PROMPT:
If a line contains "Task: Click the MySQL checklist icon", it is the last one to write out; begin with the first line of the records and copy each exactly.

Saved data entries

+---+

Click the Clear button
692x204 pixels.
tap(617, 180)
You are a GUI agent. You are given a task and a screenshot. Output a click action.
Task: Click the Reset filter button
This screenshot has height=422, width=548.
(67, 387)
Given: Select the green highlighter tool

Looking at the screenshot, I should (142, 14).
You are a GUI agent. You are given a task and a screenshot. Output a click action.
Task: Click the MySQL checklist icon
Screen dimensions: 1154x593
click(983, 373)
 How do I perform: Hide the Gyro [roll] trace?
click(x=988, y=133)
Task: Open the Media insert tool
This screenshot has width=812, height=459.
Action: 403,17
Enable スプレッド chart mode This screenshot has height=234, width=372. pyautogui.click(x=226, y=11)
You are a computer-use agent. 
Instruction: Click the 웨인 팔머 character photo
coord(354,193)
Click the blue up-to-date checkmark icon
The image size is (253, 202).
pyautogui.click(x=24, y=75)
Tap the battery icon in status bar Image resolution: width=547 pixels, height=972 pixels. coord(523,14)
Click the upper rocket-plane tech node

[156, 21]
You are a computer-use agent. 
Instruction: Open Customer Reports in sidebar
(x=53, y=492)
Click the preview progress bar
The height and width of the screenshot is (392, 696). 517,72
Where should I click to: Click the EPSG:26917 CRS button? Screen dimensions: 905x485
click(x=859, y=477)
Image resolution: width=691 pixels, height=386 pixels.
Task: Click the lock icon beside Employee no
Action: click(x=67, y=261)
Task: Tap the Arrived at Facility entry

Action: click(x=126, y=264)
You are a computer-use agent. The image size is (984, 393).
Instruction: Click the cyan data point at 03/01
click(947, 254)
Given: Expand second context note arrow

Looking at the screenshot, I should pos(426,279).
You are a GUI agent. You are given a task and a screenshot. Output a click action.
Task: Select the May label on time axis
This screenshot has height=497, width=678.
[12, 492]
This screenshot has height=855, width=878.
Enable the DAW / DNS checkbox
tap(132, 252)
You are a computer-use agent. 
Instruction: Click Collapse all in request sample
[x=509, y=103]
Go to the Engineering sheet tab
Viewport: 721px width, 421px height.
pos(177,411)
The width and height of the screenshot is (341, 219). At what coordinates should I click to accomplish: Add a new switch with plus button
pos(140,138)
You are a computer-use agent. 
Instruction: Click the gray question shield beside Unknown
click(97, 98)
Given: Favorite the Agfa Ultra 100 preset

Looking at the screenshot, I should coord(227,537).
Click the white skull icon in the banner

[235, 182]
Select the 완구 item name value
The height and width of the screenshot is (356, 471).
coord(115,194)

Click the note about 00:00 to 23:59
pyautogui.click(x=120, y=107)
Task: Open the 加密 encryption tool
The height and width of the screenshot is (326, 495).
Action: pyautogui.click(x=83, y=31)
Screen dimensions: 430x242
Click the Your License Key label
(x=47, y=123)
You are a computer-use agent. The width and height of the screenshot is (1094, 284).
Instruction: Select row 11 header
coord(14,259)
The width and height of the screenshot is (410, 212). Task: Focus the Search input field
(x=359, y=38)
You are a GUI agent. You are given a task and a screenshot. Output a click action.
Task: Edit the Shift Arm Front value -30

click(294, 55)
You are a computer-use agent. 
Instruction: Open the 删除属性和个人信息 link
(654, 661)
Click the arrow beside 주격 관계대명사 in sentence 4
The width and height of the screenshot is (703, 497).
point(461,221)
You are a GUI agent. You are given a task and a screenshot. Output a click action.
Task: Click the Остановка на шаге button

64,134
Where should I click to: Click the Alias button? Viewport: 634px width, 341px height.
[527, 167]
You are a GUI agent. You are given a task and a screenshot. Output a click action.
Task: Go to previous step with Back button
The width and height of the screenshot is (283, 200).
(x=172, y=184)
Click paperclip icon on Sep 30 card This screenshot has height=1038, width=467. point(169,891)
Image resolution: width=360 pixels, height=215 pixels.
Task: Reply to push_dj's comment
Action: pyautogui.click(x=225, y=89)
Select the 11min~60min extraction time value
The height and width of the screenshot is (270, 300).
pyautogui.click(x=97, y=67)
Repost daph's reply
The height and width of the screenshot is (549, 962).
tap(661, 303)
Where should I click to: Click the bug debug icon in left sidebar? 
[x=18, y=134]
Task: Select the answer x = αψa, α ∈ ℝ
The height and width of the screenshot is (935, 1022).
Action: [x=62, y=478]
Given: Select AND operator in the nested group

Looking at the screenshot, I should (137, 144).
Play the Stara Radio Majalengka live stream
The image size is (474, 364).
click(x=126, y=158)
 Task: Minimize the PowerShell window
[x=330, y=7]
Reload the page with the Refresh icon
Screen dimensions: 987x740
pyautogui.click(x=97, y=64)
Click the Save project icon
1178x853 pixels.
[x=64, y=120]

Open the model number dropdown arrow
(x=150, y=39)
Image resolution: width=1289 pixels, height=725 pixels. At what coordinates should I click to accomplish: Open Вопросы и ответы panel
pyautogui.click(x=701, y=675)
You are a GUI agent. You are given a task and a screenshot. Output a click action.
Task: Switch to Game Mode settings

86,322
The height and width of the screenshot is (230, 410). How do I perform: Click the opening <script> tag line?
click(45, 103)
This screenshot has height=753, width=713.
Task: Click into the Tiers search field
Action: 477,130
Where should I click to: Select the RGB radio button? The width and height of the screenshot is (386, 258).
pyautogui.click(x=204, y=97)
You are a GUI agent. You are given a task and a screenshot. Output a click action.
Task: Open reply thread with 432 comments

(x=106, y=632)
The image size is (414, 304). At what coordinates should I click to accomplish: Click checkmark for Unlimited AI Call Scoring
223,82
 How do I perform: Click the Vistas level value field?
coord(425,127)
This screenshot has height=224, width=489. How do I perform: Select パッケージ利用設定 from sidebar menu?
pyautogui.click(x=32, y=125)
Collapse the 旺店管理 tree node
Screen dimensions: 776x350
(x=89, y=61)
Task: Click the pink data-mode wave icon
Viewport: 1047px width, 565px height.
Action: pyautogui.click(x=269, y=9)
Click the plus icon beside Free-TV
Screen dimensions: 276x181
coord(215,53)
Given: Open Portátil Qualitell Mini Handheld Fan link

+---+

EXERCISE ANSWER:
Click the Clear button
692x204 pixels.
tap(617, 180)
You are a GUI agent. You are given a task and a screenshot. Output a click action.
Task: Click the Reset filter button
This screenshot has height=422, width=548.
(67, 387)
Given: Select the green highlighter tool

Looking at the screenshot, I should (142, 14).
You are a GUI agent. You are given a task and a screenshot. Output a click action.
Task: Click the MySQL checklist icon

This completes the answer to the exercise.